===== Provided records
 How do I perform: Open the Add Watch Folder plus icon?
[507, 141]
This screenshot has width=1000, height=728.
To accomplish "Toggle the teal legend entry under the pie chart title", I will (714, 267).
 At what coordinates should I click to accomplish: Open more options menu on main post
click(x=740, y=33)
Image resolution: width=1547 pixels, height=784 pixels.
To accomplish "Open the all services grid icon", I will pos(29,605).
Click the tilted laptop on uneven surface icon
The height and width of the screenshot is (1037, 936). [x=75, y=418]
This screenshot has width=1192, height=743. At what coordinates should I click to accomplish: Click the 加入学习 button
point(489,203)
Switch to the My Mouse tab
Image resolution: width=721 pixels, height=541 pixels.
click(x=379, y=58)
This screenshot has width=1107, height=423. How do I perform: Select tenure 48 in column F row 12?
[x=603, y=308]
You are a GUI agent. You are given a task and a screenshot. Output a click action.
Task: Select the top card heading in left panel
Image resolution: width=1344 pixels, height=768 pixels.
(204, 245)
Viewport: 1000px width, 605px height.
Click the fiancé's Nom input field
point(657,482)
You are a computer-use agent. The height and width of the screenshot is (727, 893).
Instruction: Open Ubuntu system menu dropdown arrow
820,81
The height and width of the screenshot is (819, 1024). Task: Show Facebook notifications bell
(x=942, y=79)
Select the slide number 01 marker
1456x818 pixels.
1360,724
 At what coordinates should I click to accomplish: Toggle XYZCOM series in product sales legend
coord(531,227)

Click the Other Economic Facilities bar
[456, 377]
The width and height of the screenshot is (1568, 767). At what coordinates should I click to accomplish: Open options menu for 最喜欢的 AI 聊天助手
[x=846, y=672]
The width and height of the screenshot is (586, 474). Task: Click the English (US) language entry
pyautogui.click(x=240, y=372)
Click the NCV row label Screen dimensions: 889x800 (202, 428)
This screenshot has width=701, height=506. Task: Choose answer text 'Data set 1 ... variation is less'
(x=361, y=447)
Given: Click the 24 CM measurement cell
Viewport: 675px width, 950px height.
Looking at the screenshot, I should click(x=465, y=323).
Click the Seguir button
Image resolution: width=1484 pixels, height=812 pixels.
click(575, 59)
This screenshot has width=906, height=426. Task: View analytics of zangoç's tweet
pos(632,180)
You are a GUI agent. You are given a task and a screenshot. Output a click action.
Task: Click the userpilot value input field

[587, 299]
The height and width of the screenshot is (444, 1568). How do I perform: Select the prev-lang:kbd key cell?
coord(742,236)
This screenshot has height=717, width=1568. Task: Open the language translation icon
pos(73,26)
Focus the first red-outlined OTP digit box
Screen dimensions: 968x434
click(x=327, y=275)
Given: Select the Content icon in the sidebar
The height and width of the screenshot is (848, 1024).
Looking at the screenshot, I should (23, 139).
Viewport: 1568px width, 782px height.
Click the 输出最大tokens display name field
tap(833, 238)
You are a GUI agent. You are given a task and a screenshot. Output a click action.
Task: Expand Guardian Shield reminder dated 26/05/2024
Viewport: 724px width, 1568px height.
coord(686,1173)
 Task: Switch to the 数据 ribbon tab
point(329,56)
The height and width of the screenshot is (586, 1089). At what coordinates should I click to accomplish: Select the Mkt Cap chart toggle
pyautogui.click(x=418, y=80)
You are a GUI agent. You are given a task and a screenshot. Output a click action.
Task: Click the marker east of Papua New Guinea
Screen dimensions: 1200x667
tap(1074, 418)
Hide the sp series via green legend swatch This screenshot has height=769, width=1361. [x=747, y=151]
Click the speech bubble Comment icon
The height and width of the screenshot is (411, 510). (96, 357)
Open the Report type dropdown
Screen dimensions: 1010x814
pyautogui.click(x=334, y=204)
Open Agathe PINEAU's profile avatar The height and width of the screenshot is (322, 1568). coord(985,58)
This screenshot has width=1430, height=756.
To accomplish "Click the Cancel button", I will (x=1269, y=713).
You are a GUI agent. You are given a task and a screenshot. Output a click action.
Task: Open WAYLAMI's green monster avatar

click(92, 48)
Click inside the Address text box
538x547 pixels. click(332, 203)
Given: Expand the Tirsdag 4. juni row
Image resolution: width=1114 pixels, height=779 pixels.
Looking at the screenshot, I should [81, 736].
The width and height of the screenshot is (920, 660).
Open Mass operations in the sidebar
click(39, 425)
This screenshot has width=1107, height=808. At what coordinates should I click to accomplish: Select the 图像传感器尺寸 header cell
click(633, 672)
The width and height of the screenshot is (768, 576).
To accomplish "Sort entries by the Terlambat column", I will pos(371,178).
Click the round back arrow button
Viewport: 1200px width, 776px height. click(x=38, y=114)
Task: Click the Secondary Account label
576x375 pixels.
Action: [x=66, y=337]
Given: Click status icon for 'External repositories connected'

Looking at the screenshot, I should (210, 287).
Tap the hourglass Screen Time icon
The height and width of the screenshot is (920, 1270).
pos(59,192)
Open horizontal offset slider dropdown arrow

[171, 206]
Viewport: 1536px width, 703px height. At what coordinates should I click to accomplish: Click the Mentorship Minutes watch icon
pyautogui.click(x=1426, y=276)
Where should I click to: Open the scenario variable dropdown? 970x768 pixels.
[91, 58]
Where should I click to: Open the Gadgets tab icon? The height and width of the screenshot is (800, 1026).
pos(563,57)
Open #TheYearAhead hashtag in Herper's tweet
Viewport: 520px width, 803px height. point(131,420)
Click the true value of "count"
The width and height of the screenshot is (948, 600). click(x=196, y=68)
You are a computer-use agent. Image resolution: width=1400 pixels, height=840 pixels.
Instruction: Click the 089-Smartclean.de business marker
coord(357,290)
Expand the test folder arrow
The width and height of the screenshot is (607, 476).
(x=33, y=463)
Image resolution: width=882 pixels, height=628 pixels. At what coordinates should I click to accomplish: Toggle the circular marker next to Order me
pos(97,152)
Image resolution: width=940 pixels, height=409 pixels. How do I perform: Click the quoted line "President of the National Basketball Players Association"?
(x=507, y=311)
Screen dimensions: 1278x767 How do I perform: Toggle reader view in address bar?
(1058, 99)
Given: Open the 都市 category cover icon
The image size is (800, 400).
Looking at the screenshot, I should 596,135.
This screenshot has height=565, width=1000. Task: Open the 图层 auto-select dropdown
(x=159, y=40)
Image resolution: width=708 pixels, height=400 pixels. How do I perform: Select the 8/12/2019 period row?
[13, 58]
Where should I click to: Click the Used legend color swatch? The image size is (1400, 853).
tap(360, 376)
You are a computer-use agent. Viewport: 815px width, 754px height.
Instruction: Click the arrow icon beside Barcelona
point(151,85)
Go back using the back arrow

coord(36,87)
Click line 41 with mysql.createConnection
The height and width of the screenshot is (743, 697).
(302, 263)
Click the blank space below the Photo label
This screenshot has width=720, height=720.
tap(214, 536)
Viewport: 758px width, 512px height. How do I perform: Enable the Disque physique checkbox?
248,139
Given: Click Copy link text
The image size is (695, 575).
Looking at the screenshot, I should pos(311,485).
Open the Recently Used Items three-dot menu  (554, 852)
==========
Give the full listing above again, exactly as it was presented.

 How do I perform: Open the Add Watch Folder plus icon?
[507, 141]
This screenshot has width=1000, height=728.
To accomplish "Toggle the teal legend entry under the pie chart title", I will (714, 267).
 At what coordinates should I click to accomplish: Open more options menu on main post
click(x=740, y=33)
Image resolution: width=1547 pixels, height=784 pixels.
To accomplish "Open the all services grid icon", I will pos(29,605).
Click the tilted laptop on uneven surface icon
The height and width of the screenshot is (1037, 936). [x=75, y=418]
This screenshot has width=1192, height=743. At what coordinates should I click to accomplish: Click the 加入学习 button
point(489,203)
Switch to the My Mouse tab
Image resolution: width=721 pixels, height=541 pixels.
click(x=379, y=58)
This screenshot has width=1107, height=423. How do I perform: Select tenure 48 in column F row 12?
[x=603, y=308]
You are a GUI agent. You are given a task and a screenshot. Output a click action.
Task: Select the top card heading in left panel
Image resolution: width=1344 pixels, height=768 pixels.
(204, 245)
Viewport: 1000px width, 605px height.
Click the fiancé's Nom input field
point(657,482)
You are a computer-use agent. The height and width of the screenshot is (727, 893).
Instruction: Open Ubuntu system menu dropdown arrow
820,81
The height and width of the screenshot is (819, 1024). Task: Show Facebook notifications bell
(x=942, y=79)
Select the slide number 01 marker
1456x818 pixels.
1360,724
 At what coordinates should I click to accomplish: Toggle XYZCOM series in product sales legend
coord(531,227)

Click the Other Economic Facilities bar
[456, 377]
The width and height of the screenshot is (1568, 767). At what coordinates should I click to accomplish: Open options menu for 最喜欢的 AI 聊天助手
[x=846, y=672]
The width and height of the screenshot is (586, 474). Task: Click the English (US) language entry
pyautogui.click(x=240, y=372)
Click the NCV row label Screen dimensions: 889x800 (202, 428)
This screenshot has width=701, height=506. Task: Choose answer text 'Data set 1 ... variation is less'
(x=361, y=447)
Given: Click the 24 CM measurement cell
Viewport: 675px width, 950px height.
Looking at the screenshot, I should click(x=465, y=323).
Click the Seguir button
Image resolution: width=1484 pixels, height=812 pixels.
click(575, 59)
This screenshot has width=906, height=426. Task: View analytics of zangoç's tweet
pos(632,180)
You are a GUI agent. You are given a task and a screenshot. Output a click action.
Task: Click the userpilot value input field

[587, 299]
The height and width of the screenshot is (444, 1568). How do I perform: Select the prev-lang:kbd key cell?
coord(742,236)
This screenshot has height=717, width=1568. Task: Open the language translation icon
pos(73,26)
Focus the first red-outlined OTP digit box
Screen dimensions: 968x434
click(x=327, y=275)
Given: Select the Content icon in the sidebar
The height and width of the screenshot is (848, 1024).
Looking at the screenshot, I should (23, 139).
Viewport: 1568px width, 782px height.
Click the 输出最大tokens display name field
tap(833, 238)
You are a GUI agent. You are given a task and a screenshot. Output a click action.
Task: Expand Guardian Shield reminder dated 26/05/2024
Viewport: 724px width, 1568px height.
coord(686,1173)
 Task: Switch to the 数据 ribbon tab
point(329,56)
The height and width of the screenshot is (586, 1089). At what coordinates should I click to accomplish: Select the Mkt Cap chart toggle
pyautogui.click(x=418, y=80)
You are a GUI agent. You are given a task and a screenshot. Output a click action.
Task: Click the marker east of Papua New Guinea
Screen dimensions: 1200x667
tap(1074, 418)
Hide the sp series via green legend swatch This screenshot has height=769, width=1361. [x=747, y=151]
Click the speech bubble Comment icon
The height and width of the screenshot is (411, 510). (96, 357)
Open the Report type dropdown
Screen dimensions: 1010x814
pyautogui.click(x=334, y=204)
Open Agathe PINEAU's profile avatar The height and width of the screenshot is (322, 1568). coord(985,58)
This screenshot has width=1430, height=756.
To accomplish "Click the Cancel button", I will (x=1269, y=713).
You are a GUI agent. You are given a task and a screenshot. Output a click action.
Task: Open WAYLAMI's green monster avatar

click(92, 48)
Click inside the Address text box
538x547 pixels. click(332, 203)
Given: Expand the Tirsdag 4. juni row
Image resolution: width=1114 pixels, height=779 pixels.
Looking at the screenshot, I should [81, 736].
The width and height of the screenshot is (920, 660).
Open Mass operations in the sidebar
click(39, 425)
This screenshot has width=1107, height=808. At what coordinates should I click to accomplish: Select the 图像传感器尺寸 header cell
click(633, 672)
The width and height of the screenshot is (768, 576).
To accomplish "Sort entries by the Terlambat column", I will pos(371,178).
Click the round back arrow button
Viewport: 1200px width, 776px height. click(x=38, y=114)
Task: Click the Secondary Account label
576x375 pixels.
Action: [x=66, y=337]
Given: Click status icon for 'External repositories connected'

Looking at the screenshot, I should (210, 287).
Tap the hourglass Screen Time icon
The height and width of the screenshot is (920, 1270).
pos(59,192)
Open horizontal offset slider dropdown arrow

[171, 206]
Viewport: 1536px width, 703px height. At what coordinates should I click to accomplish: Click the Mentorship Minutes watch icon
pyautogui.click(x=1426, y=276)
Where should I click to: Open the scenario variable dropdown? 970x768 pixels.
[91, 58]
Where should I click to: Open the Gadgets tab icon? The height and width of the screenshot is (800, 1026).
pos(563,57)
Open #TheYearAhead hashtag in Herper's tweet
Viewport: 520px width, 803px height. point(131,420)
Click the true value of "count"
The width and height of the screenshot is (948, 600). click(x=196, y=68)
You are a computer-use agent. Image resolution: width=1400 pixels, height=840 pixels.
Instruction: Click the 089-Smartclean.de business marker
coord(357,290)
Expand the test folder arrow
The width and height of the screenshot is (607, 476).
(x=33, y=463)
Image resolution: width=882 pixels, height=628 pixels. At what coordinates should I click to accomplish: Toggle the circular marker next to Order me
pos(97,152)
Image resolution: width=940 pixels, height=409 pixels. How do I perform: Click the quoted line "President of the National Basketball Players Association"?
(x=507, y=311)
Screen dimensions: 1278x767 How do I perform: Toggle reader view in address bar?
(1058, 99)
Given: Open the 都市 category cover icon
The image size is (800, 400).
Looking at the screenshot, I should 596,135.
This screenshot has height=565, width=1000. Task: Open the 图层 auto-select dropdown
(x=159, y=40)
Image resolution: width=708 pixels, height=400 pixels. How do I perform: Select the 8/12/2019 period row?
[13, 58]
Where should I click to: Click the Used legend color swatch? The image size is (1400, 853).
tap(360, 376)
You are a computer-use agent. Viewport: 815px width, 754px height.
Instruction: Click the arrow icon beside Barcelona
point(151,85)
Go back using the back arrow

coord(36,87)
Click line 41 with mysql.createConnection
The height and width of the screenshot is (743, 697).
(302, 263)
Click the blank space below the Photo label
This screenshot has width=720, height=720.
tap(214, 536)
Viewport: 758px width, 512px height. How do I perform: Enable the Disque physique checkbox?
248,139
Given: Click Copy link text
The image size is (695, 575).
Looking at the screenshot, I should pos(311,485).
Open the Recently Used Items three-dot menu  (554, 852)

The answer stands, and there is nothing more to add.